→ Work required:
In the records below, pick out all lines containing the word "Locate".

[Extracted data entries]

┄┄┄┄┄┄┄┄┄┄┄┄┄┄┄┄┄┄┄┄

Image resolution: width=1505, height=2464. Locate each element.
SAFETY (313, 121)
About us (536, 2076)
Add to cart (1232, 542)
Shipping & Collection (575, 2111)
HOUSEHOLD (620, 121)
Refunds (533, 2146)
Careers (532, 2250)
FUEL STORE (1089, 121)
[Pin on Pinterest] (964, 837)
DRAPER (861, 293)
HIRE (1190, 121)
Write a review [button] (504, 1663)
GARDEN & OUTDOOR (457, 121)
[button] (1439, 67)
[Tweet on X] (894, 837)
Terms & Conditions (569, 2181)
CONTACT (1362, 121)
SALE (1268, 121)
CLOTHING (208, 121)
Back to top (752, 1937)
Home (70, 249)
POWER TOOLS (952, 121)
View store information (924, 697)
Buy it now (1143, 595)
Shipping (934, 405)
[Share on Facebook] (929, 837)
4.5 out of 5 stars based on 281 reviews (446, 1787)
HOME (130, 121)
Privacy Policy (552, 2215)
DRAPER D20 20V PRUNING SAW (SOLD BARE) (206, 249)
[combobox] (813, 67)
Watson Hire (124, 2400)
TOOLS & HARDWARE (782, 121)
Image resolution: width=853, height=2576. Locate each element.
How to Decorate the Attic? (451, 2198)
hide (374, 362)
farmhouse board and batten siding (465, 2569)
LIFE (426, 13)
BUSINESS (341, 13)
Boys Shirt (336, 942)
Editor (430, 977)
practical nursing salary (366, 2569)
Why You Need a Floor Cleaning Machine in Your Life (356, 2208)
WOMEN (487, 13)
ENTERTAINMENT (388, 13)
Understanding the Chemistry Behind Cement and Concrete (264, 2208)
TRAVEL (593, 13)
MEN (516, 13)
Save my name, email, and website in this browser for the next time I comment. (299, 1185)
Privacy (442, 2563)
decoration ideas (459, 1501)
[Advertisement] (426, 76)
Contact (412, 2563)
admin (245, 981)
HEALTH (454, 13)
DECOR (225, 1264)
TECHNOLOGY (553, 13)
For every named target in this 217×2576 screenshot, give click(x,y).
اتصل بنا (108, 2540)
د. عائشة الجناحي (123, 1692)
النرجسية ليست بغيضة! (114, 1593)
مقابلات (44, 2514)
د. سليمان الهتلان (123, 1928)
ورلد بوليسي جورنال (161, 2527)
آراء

┄┄┄┄┄┄┄┄┄┄┄┄┄┄┄┄┄┄┄┄

→ Answer box:
Image resolution: width=1505, height=2464. Locate each element.
Image resolution: width=853, height=2576. Locate each element.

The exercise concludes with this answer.